The disambiguation database is typically stored on an Internet connected computer. The computer may be any conventional type of computer, such as an Intel or AMD based computer, and may run any conventional operating system such as Linux or Windows. The database may be any conventional database such as a MySQL or Access database. Computers, databases, writing and reading databases, querying databases, and the like are well understood by those of ordinary skill in the art.

Note that as disclosed above, even a very large encyclopedia can easily and quickly be process to create a disambiguation database. And, as will be disclosed separately, the disambiguation database may be accessed to disambiguate entities in an efficient, accurate, an computationally non-intensive manner.

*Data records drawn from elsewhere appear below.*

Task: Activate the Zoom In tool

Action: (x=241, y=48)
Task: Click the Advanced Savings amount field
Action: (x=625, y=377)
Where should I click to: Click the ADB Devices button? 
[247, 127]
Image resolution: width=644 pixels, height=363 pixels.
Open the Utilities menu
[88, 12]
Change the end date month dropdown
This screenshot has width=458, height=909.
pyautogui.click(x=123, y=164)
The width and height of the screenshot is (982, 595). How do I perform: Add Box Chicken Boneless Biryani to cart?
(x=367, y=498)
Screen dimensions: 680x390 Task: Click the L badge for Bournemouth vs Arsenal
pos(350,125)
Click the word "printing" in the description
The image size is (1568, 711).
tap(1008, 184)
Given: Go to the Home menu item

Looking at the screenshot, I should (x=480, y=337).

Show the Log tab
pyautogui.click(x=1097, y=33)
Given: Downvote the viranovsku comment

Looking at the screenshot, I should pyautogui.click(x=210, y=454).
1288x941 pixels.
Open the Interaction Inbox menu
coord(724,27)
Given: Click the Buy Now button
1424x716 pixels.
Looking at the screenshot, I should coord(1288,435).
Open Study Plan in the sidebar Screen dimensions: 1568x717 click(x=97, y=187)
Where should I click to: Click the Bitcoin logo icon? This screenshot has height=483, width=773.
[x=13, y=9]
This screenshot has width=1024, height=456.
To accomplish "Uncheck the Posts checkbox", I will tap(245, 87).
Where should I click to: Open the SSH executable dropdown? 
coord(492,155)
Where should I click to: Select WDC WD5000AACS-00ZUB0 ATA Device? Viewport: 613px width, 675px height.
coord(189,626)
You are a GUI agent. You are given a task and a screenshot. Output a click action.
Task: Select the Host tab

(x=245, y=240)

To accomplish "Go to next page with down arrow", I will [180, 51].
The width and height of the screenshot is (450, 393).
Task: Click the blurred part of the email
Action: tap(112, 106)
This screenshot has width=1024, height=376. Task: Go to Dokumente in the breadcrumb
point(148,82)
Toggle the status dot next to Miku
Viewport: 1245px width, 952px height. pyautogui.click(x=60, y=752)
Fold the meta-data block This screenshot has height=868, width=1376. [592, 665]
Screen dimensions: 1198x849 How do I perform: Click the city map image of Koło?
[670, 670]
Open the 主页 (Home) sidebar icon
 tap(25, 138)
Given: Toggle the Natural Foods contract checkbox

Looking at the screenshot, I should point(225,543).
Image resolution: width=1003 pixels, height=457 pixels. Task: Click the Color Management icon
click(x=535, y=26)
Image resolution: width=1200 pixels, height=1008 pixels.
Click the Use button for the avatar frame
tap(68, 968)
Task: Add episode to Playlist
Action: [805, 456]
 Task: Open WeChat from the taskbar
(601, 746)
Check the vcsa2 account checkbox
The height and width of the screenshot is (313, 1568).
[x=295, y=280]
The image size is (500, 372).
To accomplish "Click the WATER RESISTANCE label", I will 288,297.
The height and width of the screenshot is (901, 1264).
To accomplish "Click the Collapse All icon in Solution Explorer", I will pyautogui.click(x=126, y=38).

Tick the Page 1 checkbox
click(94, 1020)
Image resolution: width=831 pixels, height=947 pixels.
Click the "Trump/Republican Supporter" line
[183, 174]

Briefly, the disambiguation database may be queried for extracted ambiguous entities from an article. Direct and indirect links for page matches in the disambiguation database are counted by accessing the pages of the encyclopedia pages pointed to by the matches. A score is computed from the direct and indirect links, and the score is adjusted according to the popularity P of the matches in the disambiguation database. The entity is then disambiguated, that is a determination is made as to what type of entity it is (for example a person or an organization) according to the score, and page type of page matched in the disambiguation database. Methods of disambiguating entities will be disclosed separately in detail

The foregoing detailed description has discussed only a few of the many forms that this invention can take. It is intended that the foregoing detailed description be understood as an illustration of selected forms that the invention can take and not as a definition of the invention. It is only the following claims, including all equivalents, that are intended to define the scope of this invention.